Action item
Search each line below for the word "Allen" and list those that contain it.

___ Material provided

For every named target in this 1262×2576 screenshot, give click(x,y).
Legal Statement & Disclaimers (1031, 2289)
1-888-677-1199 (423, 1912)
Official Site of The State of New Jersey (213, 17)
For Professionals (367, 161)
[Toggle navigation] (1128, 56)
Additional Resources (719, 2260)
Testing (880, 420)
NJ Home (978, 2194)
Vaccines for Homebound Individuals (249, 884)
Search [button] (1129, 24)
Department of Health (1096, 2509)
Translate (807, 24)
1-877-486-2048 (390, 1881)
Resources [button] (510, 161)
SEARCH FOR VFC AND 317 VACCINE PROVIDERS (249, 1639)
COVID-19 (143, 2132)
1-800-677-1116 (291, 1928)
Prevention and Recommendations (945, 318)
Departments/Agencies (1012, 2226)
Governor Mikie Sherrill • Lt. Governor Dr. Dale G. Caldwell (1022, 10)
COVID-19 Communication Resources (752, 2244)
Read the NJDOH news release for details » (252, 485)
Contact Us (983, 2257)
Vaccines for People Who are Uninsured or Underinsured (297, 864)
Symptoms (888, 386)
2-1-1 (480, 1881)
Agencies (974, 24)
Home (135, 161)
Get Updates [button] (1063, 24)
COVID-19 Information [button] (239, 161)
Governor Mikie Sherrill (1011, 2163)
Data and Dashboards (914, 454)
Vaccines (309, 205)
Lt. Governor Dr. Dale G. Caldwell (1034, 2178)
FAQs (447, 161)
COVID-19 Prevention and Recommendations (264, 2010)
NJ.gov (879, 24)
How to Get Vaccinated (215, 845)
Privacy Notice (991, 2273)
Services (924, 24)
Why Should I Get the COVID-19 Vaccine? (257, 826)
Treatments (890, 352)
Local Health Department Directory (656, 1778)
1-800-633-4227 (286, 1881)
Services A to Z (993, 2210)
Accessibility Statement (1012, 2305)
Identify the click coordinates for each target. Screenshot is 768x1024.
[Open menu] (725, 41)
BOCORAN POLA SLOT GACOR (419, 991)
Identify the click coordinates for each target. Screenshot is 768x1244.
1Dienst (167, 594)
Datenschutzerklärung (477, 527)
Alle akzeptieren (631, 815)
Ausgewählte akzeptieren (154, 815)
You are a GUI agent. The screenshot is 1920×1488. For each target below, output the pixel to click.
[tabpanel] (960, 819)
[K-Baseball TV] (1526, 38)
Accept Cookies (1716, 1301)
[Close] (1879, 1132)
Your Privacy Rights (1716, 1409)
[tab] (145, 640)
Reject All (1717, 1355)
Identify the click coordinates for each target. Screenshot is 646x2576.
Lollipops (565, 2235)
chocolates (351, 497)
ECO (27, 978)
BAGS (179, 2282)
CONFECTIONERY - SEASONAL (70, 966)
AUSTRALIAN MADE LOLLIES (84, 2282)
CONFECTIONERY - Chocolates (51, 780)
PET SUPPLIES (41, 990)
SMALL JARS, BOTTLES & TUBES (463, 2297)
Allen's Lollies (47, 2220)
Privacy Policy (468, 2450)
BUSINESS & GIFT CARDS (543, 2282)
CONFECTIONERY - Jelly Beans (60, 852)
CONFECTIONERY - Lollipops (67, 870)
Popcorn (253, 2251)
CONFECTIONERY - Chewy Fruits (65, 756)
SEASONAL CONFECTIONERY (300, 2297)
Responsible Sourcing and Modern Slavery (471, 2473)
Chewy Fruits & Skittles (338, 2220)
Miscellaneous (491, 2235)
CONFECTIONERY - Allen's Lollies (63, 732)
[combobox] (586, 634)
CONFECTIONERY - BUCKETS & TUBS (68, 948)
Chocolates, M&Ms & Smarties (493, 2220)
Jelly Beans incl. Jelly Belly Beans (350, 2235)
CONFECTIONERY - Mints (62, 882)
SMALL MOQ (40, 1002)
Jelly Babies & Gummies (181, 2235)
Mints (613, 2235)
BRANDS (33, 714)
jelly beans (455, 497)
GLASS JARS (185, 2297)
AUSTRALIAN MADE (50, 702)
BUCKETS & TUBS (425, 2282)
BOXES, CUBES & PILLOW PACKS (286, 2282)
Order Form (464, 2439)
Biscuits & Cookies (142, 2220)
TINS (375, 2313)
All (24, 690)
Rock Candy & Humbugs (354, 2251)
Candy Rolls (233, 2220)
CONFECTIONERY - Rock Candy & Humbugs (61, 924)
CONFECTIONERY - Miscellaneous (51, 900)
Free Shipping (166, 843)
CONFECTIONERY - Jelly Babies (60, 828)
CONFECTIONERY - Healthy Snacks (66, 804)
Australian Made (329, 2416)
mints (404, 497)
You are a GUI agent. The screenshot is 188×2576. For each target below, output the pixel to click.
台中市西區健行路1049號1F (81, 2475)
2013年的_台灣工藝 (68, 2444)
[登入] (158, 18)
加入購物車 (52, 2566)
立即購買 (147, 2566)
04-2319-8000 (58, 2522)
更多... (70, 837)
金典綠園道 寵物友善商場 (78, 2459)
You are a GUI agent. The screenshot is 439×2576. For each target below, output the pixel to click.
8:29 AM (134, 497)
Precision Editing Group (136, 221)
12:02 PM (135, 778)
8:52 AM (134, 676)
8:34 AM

______

Response to the task
Allen's Lollies (47, 2220)
CONFECTIONERY - Allen's Lollies (63, 732)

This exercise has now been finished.